* **DATASET EXCERPTS**:

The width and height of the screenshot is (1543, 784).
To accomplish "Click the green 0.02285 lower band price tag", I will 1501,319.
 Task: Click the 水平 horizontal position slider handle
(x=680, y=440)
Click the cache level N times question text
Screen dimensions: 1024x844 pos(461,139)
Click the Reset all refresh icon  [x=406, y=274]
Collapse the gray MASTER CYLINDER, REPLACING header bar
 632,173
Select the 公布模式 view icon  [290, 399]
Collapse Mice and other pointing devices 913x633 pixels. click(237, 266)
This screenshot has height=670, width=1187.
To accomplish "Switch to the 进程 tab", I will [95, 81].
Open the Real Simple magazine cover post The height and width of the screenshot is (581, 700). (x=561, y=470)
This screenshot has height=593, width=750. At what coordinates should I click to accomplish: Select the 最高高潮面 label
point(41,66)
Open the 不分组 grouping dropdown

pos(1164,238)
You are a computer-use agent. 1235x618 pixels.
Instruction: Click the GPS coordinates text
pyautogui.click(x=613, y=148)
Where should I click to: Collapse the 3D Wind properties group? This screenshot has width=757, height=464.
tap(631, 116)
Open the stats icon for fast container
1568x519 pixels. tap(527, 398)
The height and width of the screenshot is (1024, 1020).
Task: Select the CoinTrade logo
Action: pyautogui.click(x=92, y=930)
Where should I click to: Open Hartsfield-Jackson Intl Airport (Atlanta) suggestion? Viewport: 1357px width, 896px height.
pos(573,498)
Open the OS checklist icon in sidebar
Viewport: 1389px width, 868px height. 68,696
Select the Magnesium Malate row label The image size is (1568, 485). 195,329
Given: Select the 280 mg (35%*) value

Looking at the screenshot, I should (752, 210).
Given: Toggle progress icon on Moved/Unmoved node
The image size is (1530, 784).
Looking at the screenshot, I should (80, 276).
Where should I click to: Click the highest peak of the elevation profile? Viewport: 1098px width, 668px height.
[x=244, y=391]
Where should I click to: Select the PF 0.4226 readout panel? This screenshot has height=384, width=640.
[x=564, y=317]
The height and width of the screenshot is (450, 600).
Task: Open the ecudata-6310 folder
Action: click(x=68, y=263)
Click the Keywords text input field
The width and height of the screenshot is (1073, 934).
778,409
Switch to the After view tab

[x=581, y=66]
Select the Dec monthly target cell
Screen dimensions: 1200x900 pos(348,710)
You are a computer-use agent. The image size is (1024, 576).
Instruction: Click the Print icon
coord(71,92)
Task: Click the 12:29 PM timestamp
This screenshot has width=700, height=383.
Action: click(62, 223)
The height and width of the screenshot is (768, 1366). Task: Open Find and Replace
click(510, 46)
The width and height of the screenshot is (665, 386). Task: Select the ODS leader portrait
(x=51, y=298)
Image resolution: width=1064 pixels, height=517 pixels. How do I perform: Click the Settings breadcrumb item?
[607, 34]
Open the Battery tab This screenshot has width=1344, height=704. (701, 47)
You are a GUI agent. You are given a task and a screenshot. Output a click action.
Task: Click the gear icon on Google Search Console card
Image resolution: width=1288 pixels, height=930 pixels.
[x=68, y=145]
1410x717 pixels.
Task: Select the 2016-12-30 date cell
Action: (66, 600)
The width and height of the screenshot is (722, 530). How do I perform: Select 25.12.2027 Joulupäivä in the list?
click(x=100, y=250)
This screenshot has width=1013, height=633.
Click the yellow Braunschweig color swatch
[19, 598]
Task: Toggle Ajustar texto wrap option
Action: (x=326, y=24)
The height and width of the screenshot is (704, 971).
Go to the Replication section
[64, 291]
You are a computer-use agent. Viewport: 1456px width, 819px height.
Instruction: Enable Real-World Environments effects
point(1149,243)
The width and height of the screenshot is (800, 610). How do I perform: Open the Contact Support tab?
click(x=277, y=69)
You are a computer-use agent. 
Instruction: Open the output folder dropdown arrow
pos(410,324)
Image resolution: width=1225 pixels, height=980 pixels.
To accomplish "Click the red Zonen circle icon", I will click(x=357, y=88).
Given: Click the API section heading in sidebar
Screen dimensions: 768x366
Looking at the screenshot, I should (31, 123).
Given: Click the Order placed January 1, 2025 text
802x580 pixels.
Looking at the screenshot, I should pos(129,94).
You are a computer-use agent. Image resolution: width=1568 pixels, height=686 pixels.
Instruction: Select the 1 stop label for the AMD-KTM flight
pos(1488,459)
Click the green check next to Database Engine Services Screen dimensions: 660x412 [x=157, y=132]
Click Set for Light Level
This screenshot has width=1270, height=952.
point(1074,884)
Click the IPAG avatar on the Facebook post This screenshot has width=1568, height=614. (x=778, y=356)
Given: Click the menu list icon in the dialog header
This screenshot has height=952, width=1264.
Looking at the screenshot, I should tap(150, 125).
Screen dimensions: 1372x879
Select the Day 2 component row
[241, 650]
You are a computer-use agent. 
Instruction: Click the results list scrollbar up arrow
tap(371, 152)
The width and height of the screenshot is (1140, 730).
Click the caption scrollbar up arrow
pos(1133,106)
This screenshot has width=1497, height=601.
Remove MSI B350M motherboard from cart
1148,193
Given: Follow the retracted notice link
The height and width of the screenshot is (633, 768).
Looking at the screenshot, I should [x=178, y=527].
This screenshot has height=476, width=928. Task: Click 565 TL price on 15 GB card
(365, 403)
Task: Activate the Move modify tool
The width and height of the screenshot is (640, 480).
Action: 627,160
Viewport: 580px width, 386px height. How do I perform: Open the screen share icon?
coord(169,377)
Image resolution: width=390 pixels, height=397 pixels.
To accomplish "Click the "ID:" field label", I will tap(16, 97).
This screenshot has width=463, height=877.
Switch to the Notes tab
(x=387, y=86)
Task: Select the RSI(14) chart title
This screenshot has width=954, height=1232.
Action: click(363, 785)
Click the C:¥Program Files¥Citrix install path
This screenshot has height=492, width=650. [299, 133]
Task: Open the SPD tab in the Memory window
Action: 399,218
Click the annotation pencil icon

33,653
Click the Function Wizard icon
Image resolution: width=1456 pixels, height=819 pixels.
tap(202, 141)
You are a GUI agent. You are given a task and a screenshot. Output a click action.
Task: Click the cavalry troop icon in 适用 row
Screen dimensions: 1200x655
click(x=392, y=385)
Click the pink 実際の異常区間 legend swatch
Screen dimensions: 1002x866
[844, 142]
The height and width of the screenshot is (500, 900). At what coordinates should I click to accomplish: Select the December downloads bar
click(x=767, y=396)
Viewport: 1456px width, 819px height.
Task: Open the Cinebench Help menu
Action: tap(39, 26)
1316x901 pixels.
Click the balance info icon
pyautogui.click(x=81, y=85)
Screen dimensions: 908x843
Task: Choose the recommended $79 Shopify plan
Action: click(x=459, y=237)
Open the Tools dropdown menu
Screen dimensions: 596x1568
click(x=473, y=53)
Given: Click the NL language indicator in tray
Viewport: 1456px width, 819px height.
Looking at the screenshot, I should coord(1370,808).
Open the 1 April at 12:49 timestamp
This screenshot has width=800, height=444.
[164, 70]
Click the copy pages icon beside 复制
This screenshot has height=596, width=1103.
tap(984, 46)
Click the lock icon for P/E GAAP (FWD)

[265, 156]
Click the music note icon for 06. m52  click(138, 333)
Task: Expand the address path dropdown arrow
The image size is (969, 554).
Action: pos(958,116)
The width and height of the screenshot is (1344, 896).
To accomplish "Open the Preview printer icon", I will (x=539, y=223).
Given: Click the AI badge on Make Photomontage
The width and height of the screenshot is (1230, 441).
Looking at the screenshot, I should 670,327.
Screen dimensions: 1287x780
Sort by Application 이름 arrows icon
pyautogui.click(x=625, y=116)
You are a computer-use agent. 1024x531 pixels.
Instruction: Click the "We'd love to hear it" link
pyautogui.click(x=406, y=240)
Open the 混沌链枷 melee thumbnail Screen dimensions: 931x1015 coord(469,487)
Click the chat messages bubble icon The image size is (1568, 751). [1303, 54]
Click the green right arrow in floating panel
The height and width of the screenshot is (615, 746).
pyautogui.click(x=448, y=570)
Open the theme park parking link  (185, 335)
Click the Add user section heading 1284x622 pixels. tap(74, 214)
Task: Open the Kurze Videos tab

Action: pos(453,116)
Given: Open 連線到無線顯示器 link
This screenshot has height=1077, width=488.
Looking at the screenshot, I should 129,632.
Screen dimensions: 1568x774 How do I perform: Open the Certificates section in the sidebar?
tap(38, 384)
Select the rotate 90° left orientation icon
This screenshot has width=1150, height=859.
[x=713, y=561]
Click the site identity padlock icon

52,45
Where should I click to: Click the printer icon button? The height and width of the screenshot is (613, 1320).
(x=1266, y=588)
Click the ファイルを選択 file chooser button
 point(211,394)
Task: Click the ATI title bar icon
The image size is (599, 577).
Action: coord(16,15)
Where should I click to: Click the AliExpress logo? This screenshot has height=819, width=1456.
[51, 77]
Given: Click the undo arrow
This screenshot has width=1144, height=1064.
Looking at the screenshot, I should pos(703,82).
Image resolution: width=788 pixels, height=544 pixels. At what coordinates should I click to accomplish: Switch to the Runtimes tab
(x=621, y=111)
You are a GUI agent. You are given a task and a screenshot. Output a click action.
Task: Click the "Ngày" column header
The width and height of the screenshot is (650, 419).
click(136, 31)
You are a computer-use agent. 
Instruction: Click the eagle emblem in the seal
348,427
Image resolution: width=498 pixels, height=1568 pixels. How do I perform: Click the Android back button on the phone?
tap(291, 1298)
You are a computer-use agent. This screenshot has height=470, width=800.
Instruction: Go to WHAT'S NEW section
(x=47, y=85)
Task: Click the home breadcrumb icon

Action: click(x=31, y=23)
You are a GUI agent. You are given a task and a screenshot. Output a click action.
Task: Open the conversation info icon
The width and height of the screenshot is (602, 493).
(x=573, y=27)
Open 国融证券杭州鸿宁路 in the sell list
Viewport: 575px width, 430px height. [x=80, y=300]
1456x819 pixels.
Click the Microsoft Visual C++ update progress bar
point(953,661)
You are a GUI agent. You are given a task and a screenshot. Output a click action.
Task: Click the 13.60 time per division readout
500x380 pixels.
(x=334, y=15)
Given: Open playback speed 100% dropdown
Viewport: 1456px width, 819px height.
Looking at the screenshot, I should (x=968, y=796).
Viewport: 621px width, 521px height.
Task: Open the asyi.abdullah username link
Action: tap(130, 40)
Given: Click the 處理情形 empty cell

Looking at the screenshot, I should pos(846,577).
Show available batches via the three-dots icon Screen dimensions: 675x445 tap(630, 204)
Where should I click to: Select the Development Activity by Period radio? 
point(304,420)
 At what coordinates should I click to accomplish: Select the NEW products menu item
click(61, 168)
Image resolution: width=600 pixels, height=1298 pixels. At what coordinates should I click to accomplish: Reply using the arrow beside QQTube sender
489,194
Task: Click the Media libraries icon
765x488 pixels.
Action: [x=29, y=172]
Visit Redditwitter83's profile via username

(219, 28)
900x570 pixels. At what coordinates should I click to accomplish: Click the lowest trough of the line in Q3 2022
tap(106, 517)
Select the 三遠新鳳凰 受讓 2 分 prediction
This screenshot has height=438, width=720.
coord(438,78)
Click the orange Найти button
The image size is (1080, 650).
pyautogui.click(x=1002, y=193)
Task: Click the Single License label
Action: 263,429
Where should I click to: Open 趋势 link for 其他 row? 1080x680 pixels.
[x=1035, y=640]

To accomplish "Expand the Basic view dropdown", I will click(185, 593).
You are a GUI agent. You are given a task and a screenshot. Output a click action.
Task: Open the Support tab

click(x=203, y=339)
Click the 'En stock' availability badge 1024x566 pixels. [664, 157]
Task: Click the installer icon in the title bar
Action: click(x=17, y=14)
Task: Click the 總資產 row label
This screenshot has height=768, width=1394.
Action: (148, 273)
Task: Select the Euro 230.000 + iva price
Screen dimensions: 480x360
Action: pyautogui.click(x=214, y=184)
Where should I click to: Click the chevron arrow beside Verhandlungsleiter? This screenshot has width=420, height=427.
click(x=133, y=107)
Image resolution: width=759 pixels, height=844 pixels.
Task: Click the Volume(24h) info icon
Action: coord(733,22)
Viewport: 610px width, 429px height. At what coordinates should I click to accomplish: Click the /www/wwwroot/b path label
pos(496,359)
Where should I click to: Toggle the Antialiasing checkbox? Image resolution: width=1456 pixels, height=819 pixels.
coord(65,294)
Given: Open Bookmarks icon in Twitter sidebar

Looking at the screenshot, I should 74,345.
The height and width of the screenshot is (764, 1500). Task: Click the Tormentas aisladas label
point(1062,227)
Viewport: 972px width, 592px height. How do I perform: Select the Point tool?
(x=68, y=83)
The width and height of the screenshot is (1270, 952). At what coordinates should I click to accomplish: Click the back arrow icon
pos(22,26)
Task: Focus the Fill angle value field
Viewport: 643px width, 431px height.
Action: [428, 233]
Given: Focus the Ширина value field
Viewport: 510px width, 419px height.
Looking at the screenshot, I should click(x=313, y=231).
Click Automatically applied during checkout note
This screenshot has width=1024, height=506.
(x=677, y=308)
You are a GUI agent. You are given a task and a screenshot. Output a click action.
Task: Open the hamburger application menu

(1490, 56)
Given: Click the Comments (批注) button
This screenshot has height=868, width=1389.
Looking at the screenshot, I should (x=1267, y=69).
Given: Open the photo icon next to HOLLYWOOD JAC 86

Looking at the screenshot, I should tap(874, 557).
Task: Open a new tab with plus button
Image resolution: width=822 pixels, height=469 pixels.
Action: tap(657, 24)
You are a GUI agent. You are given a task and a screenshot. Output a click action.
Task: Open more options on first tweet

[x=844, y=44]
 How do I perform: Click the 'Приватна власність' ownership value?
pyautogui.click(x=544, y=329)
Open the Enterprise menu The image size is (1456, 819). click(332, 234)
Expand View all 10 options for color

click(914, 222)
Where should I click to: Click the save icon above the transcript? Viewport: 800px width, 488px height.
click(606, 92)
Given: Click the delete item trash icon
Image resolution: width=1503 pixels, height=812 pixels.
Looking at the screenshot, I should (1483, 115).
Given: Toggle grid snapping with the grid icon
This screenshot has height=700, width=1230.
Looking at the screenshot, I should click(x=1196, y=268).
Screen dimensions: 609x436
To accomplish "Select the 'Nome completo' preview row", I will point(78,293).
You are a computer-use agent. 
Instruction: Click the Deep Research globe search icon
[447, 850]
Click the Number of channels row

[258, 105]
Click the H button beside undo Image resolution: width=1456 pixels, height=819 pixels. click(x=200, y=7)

* **WHAT IS BEING ASKED**:
Convert the items from the line containing "Screen dimensions: 1287x780" through the line containing "point(211,394)", both included, into a Markdown table with the columns Row and Line, omitting blank lines.

* **FINISHED EXERCISE**:
| Row | Line |
|---|---|
| 1 | Screen dimensions: 1287x780 |
| 2 | Sort by Application 이름 arrows icon |
| 3 | pyautogui.click(x=625, y=116) |
| 4 | You are a computer-use agent. 1024x531 pixels. |
| 5 | Instruction: Click the "We'd love to hear it" link |
| 6 | pyautogui.click(x=406, y=240) |
| 7 | Open the 混沌链枷 melee thumbnail Screen dimensions: 931x1015 coord(469,487) |
| 8 | Click the chat messages bubble icon The image size is (1568, 751). [1303, 54] |
| 9 | Click the green right arrow in floating panel |
| 10 | The height and width of the screenshot is (615, 746). |
| 11 | pyautogui.click(x=448, y=570) |
| 12 | Open the theme park parking link  (185, 335) |
| 13 | Click the Add user section heading 1284x622 pixels. tap(74, 214) |
| 14 | Task: Open the Kurze Videos tab |
| 15 | Action: pos(453,116) |
| 16 | Given: Open 連線到無線顯示器 link |
| 17 | This screenshot has height=1077, width=488. |
| 18 | Looking at the screenshot, I should 129,632. |
| 19 | Screen dimensions: 1568x774 How do I perform: Open the Certificates section in the sidebar? |
| 20 | tap(38, 384) |
| 21 | Select the rotate 90° left orientation icon |
| 22 | This screenshot has width=1150, height=859. |
| 23 | [x=713, y=561] |
| 24 | Click the site identity padlock icon |
| 25 | 52,45 |
| 26 | Where should I click to: Click the printer icon button? The height and width of the screenshot is (613, 1320). |
| 27 | (x=1266, y=588) |
| 28 | Click the ファイルを選択 file chooser button |
| 29 |  point(211,394) |